For more than 70 years, applicants for graduate study in the US have typically been required to complete the Graduate Record Examination (GRE). Measuring analytical writing skills and verbal and quantitative reasoning, the test is meant to supplement an applicant’s undergraduate grades, recommendation letters and other affirmations of their fitness for graduate-level study.
However, during the pandemic, many graduate schools temporarily waived the GRE requirement amid the closure of testing centres, and a national debate peaked over whether to remove the requirement permanently.
Even before the pandemic, some schools had joined what has been termed the GRExit movement, dropping the GRE or making it optional for applicants. This movement is a reaction to the argument that lower scores disqualify otherwise capable but economically disadvantaged students and ethnic minorities.
However, opting out of the GRE is not the magic bullet to fix lack of diversity in graduate schools and academic common rooms. On the contrary, removing one of the only objective comparative measures in the application package leaves only the subjective measures for admission committees to review. This elevates the role of possible bias in the admission process.
I have taught a GRE preparation course for the past 10 years, as part of my role as professor of psychology at a primarily undergraduate US university. I conclude that the GRE score is graduate schools’ ideal measurement tool for the personality traits they seek in applicants. High GRE scorers have mastered self-discipline and time management. Regardless of their level of privilege or lack thereof, success on GRE test day signals their readiness for graduate-level study.
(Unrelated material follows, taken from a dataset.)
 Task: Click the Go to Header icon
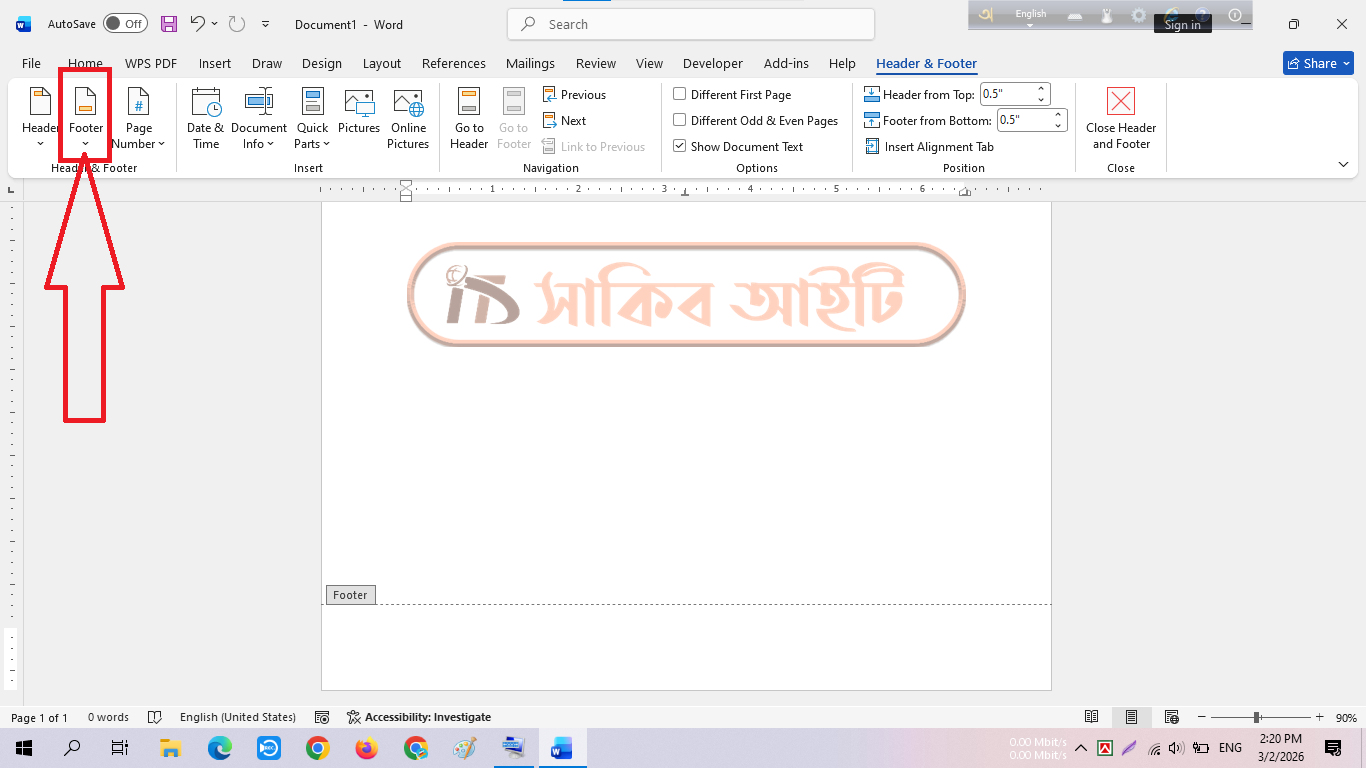pyautogui.click(x=469, y=104)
Thomas Edison famously said that “success is 10 per cent inspiration and 90 per cent perspiration”. Even Albert Einstein took a similar view, claiming that “it’s not that I’m so smart: it’s just that I stay with problems longer”. Such quotations remind us that great achievements reflect work ethic as much as they reflect innate ability. Daily practice of GRE problems produces a higher score: this is a proven formula in test-preparation circles. Amid the typical college student’s time demands – course load, paid work, caring for family – the high scorer managed their time well enough to fit in the requisite GRE practice.
Having persisted through countless frustrating study sessions, the eventual high scorer demonstrated confidence and resilience.
On test day, under the high stakes and pressure of knowing that admissions tutors are watching, the high scorer had the grit and stamina to perform at a superior level throughout the gruelling four-hour exam.
Such self-discipline is uncommon, but it is necessary for success in graduate school. Great success on GRE test day signals the establishment of such traits, regardless of the test taker’s level of privilege or lack thereof.
Yes, in a perfectly fair world, every applicant to graduate school would receive a free GRE preparatory course, a waived test fee ($205) and a free GRE practice test book (~$20). But the individual test takers would still have to discipline themselves to enact a daily study routine of GRE practice questions, memorising vocabulary lists and solving mathematical problems for weeks or months prior to test day. In that sense, there are no short-cuts for the privileged.
Dropping the GRE will only intensify the difficulty of admission committees’ task. Levels of self-discipline and time management skills are difficult to glean from other components of the application package. Undergraduate grading standards (GPA) may vary widely according to course rigours and institutional reputations. The contents of recommendation letters depend in large measure on students’ foresight to get themselves noticed in the classroom and to cultivate a positive impression on the subjective judgement of letter writers.
In contrast, the GRE is a neutral playing field, with every applicant experiencing the same test under the same conditions. As a result, a GRE score is unambiguous. A high score is always impressive. And a low score should always raise red flags, whoever the applicant is.
John Gomez is professor of psychology and a GRE prep instructor at Our Lady of the Lake University in San Antonio, Texas.